▶ **Task details**
Write out the lines from the one containing "Open the dropdown" through the one containing "(x=40, y=66)", both included, precisely as they stand, omitting the pictures.
— BEGIN Records for this exercise —
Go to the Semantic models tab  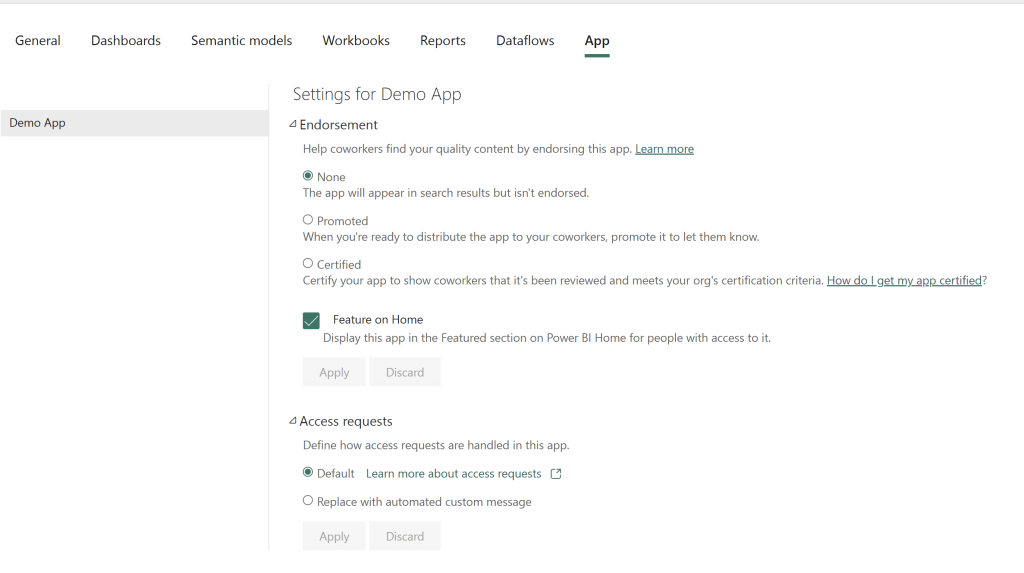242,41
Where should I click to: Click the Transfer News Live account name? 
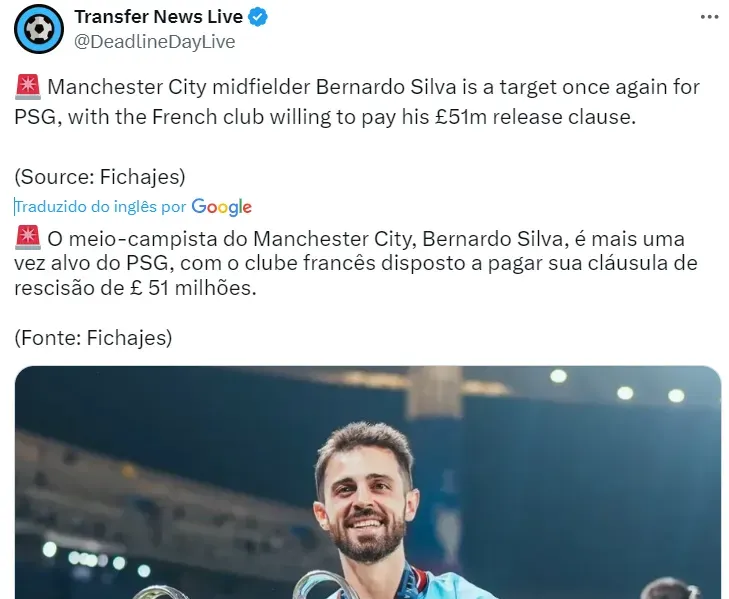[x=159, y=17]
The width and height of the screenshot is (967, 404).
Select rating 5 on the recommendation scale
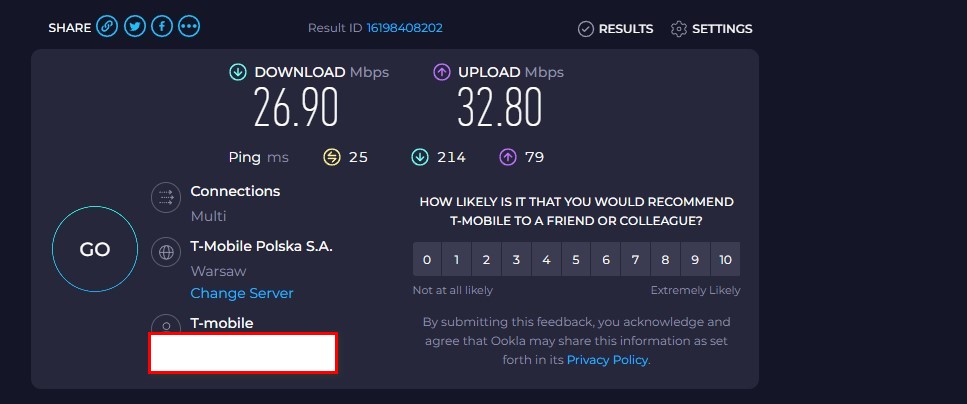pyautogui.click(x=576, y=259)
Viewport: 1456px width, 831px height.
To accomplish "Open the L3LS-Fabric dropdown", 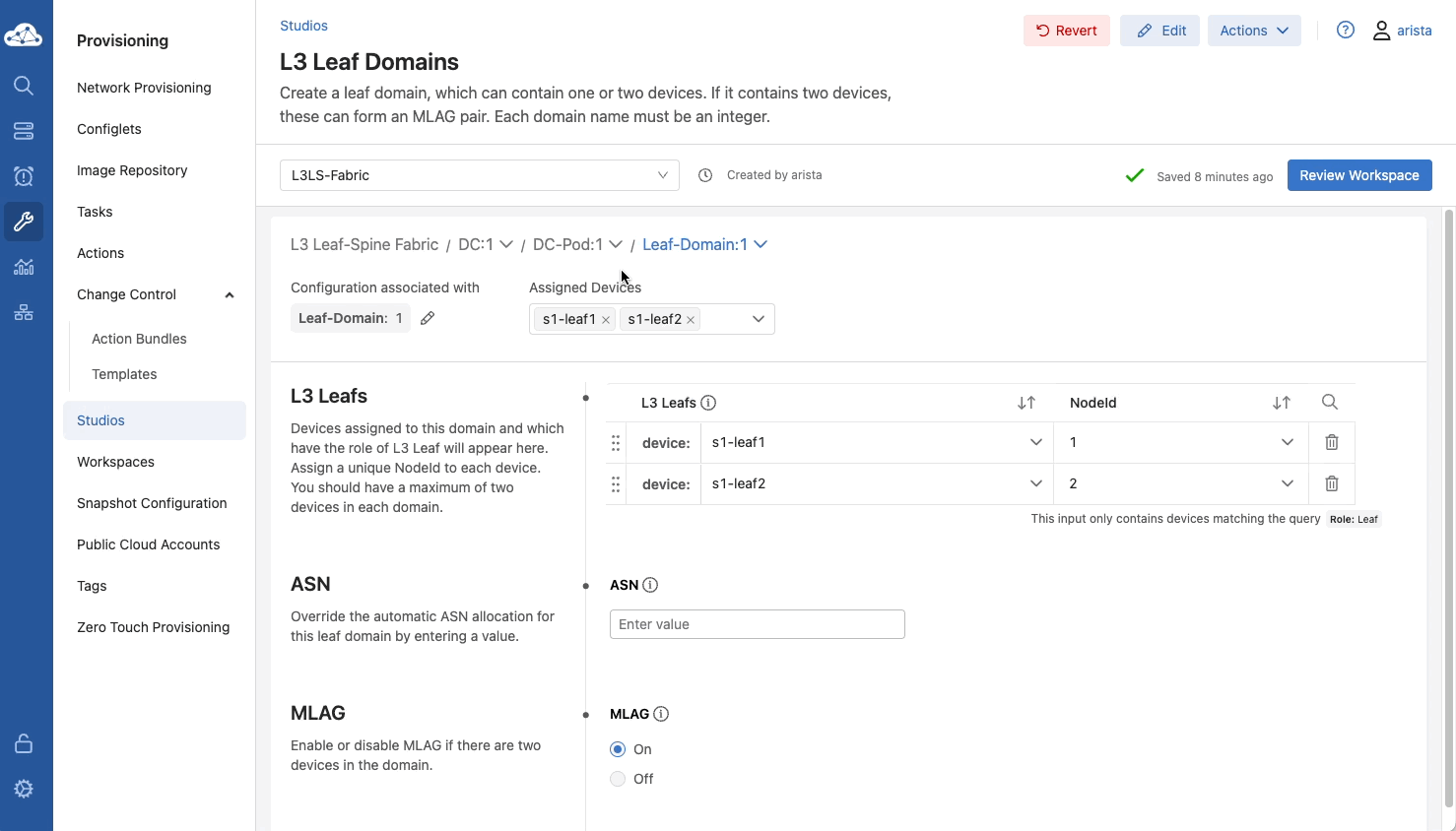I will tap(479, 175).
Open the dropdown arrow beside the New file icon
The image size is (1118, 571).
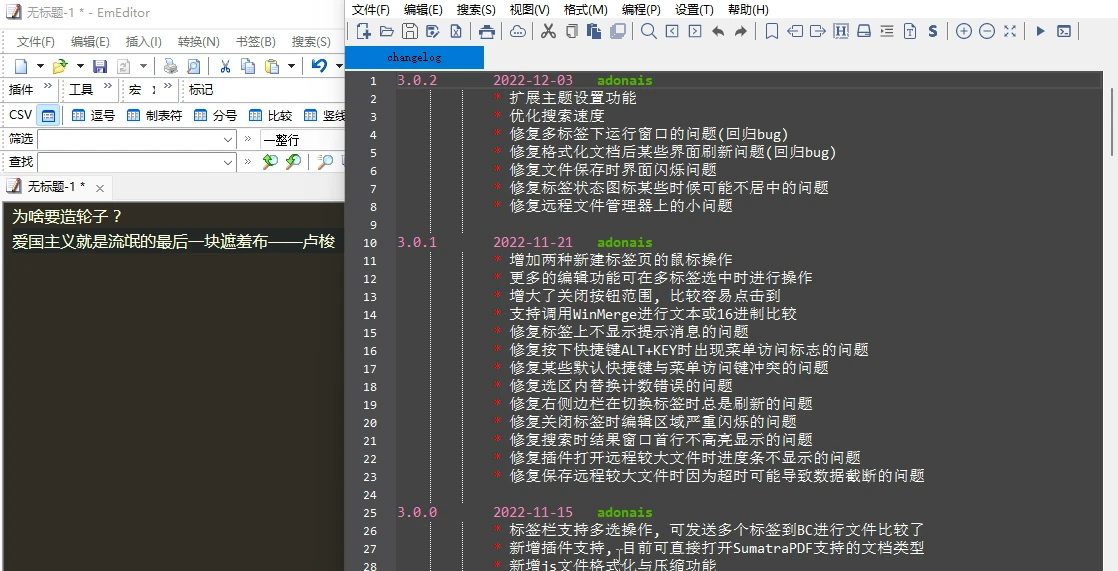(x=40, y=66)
— END Records for this exercise —
— BEGIN Records for this exercise —
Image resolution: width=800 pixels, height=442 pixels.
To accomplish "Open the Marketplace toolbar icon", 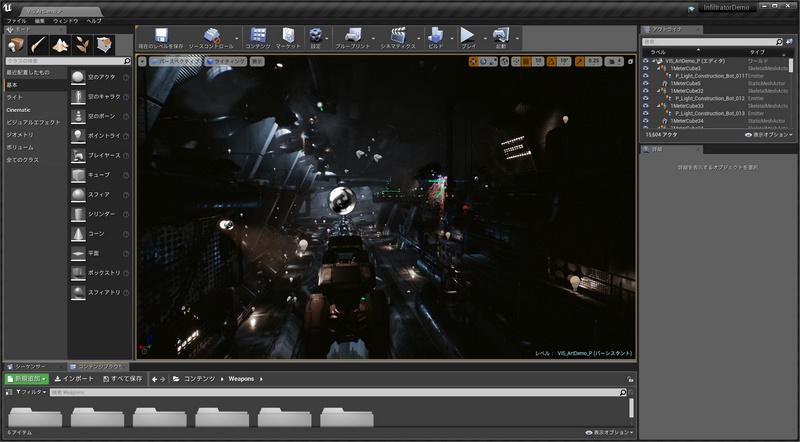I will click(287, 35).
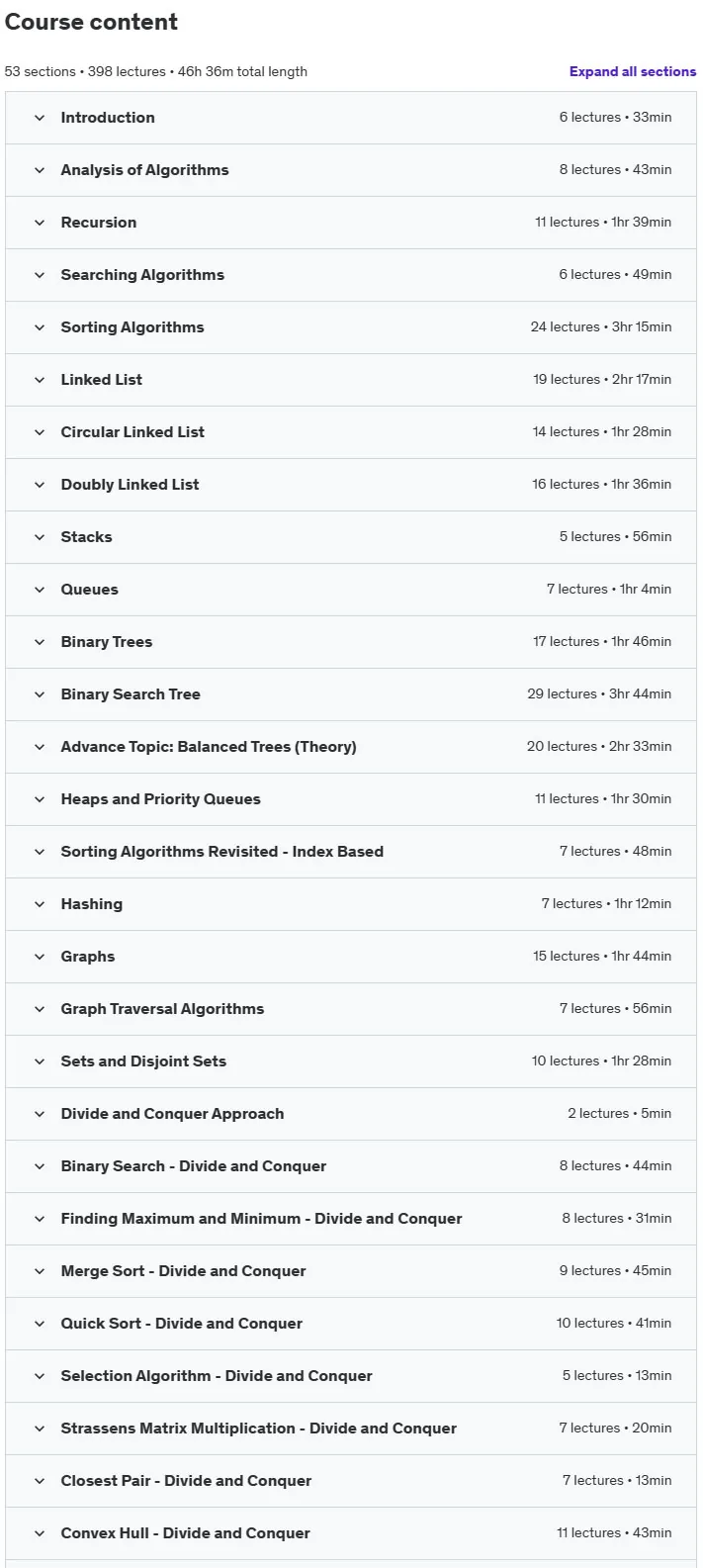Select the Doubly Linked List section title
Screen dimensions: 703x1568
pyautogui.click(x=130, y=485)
— END Records for this exercise —
▶ **Answer below**
Open the dropdown arrow beside the New file icon
The image size is (1118, 571).
(x=40, y=66)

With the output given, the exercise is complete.